Anne tilki kolunun altında bir kitapla giriyor sahneye. Yavru tilki yatakta yatıyor. Odasındaki tüm oyuncakların gözleri kapalı. Sıkı sıkı sarıldığı oyuncak tavuk hariç! Belli ki o da uykuya dalmakta zorlanıyor. Annesi masala başlıyor ama yavrunun aklında bin türlü felaket senaryosu var. Ya fırtına çıkarsa, ya sular kabarırsa, ya yıldırımlar bölerse karanlık geceyi ikiye... Her bir sayfada tüm bu korkutucu sahneler canlandırılıyor. Dalgalar kabarıyor, fırtınalar kopuyor, şimşekler çakıyor. Değişmeyen tek şey: Endişeli yavrularına sarılan sevecen, şefkatli anneler!

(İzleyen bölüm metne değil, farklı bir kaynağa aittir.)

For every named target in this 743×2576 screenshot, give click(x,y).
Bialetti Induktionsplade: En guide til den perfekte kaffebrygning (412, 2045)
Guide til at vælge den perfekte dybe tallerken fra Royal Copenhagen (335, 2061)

Dalıyoruz tatlı rüyalara koruyucu göğün altında
Dalgalar ve rüzgârlar ninni oluyor kulaklarımızda
Yıldızlar ışığımız, gecenin karanlığında
Pırıl pırıl aydınlatıyorlar seni ve beni, kucak kucağa.

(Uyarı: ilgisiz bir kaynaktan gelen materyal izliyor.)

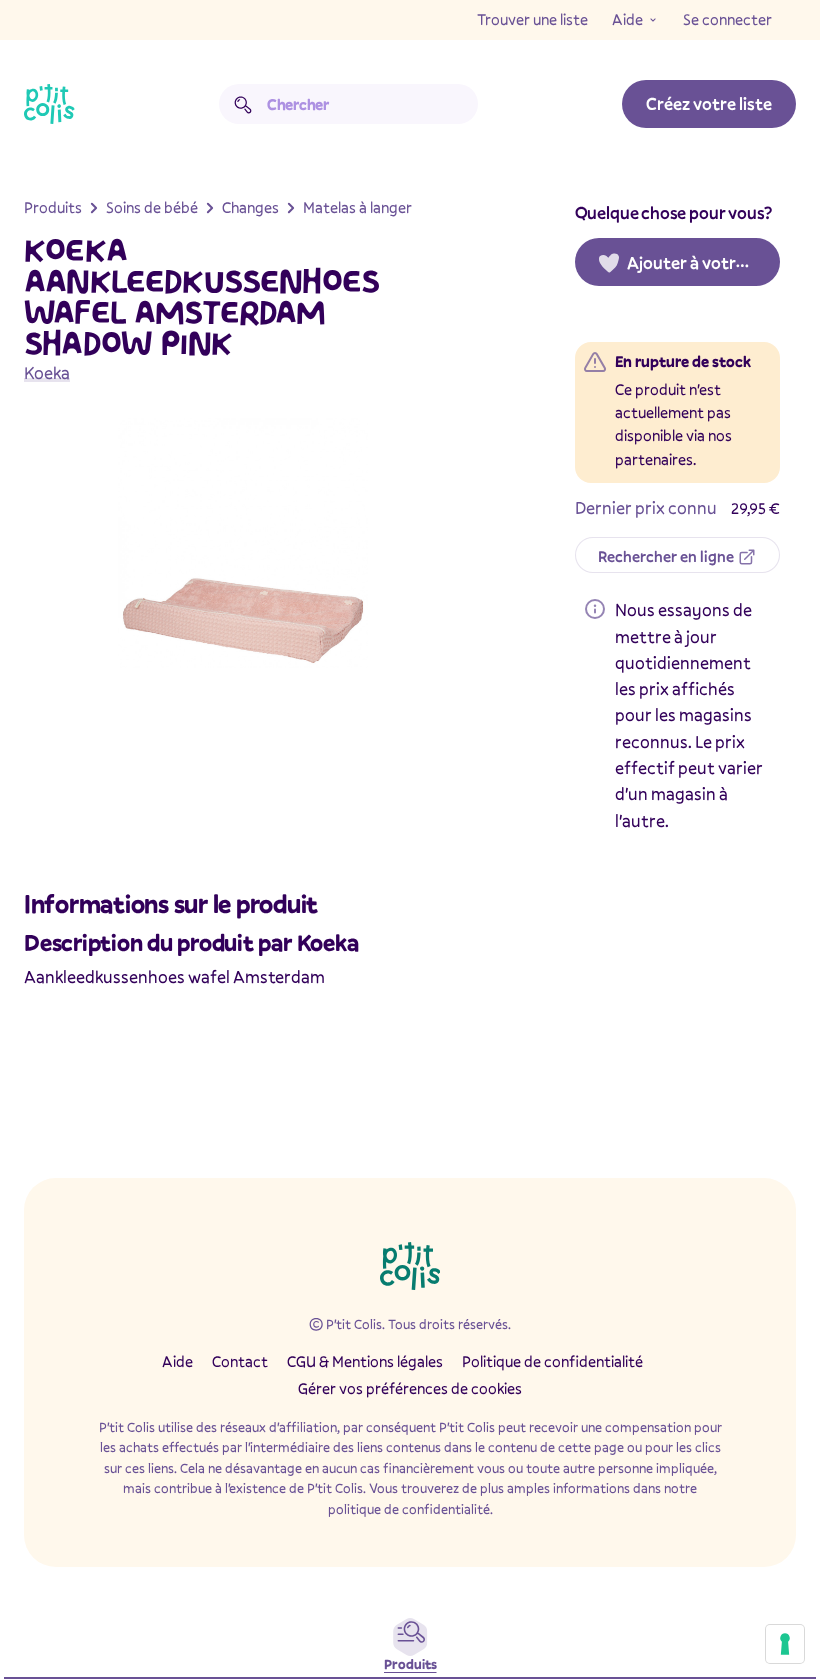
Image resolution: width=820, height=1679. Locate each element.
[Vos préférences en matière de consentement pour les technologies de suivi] (785, 1644)
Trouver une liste (532, 19)
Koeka (47, 372)
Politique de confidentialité (552, 1361)
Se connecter (727, 19)
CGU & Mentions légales (365, 1361)
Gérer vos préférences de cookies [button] (410, 1388)
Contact (240, 1361)
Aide (627, 19)
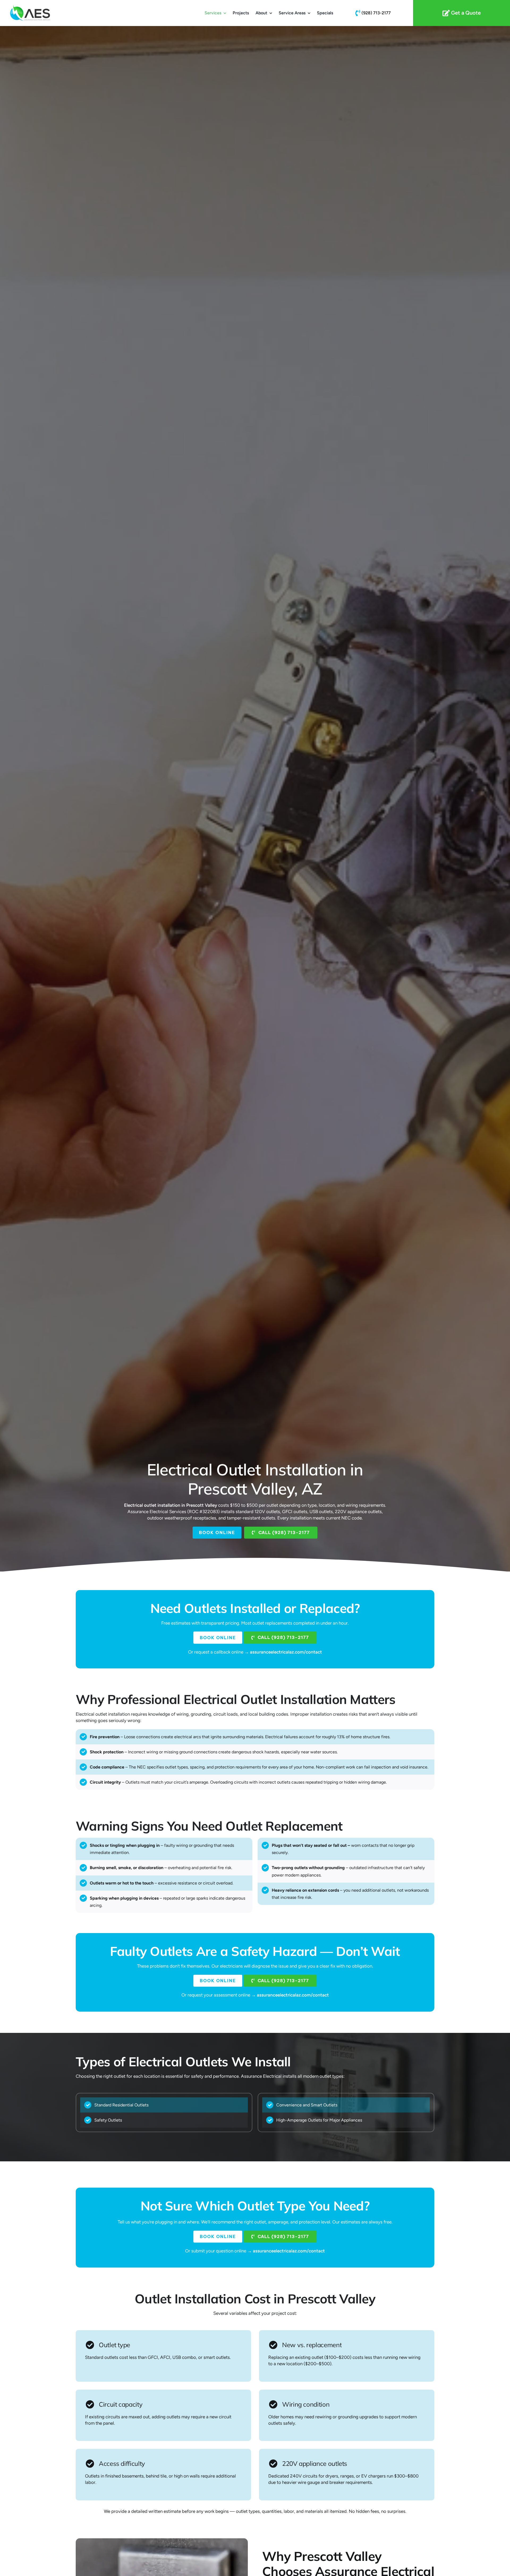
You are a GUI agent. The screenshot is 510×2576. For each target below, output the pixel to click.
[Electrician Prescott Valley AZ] (373, 13)
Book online (217, 1532)
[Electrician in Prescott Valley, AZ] (461, 13)
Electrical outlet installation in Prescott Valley (170, 1505)
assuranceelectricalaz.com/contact (286, 1652)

Kitap bu satırlarla biterken yıldızlar pırıl pırıl parlıyor. Anne, yavru ve tüm oyuncaklar huzurla uyuyor.
 
 
 
Yazan ve resimleyen Debi Gliori
Çeviren Ali Berktay
Türkiye İş Bankası Kültür Yayınları
Okul öncesi
 

4 Ocak 2016 Pazartesi

RENGİNİ ARAYAN PUDRA

Bir kütüphane kitabı daha!
Kitaba ismini veren Pudra, bir yarasa ancak diğerlerinin aksine beyaz renkli bir yarasa. Bu farklılık onun çok canını sıkıyor ve arkadaşları gibi siyah olmak için çözüm yolları arıyor ama ne yapsa işe yaramıyor. Sonunda siyah olmak yerine kendisine beyaz arkadaşlar bulmak üzere yola çıkıyor. Yolda kimlerle mi karşılaşıyor? Tıpkı kendisi gibi asılarak uyuyan beyaz çoraplar, rüzgârda uçuşan kullanılmış kâğıt mendil... İşte Deniz'i en neşelendiren kısım:
Rüzgâr daha da hızlandı
"Ne kadar hızlı uçuyorsun!.. Beklesene...
Arkadaş olup birlikte oyunlar oynayabiliriz."
Rüzgâr birdenbire anafor yapıp, kullanılmış kâğıt mendili çimenlerin üstüne savurdu.
"Çimenlerde mi oynamak istiyorsun?.. dedi nefes nefese Pudra. "Dur artık!.. Dur da oynayalım..."
Dış görünüşümüzün, farklılıklarımızın dostluklarımıza engel olamayacağını, dezavantaj gibi gördüğümüz kimi fiziksel özelliklerimizin bazı durumlarda nasıl da işe yaradığına dair eğlenceli, akıcı bir hikâye.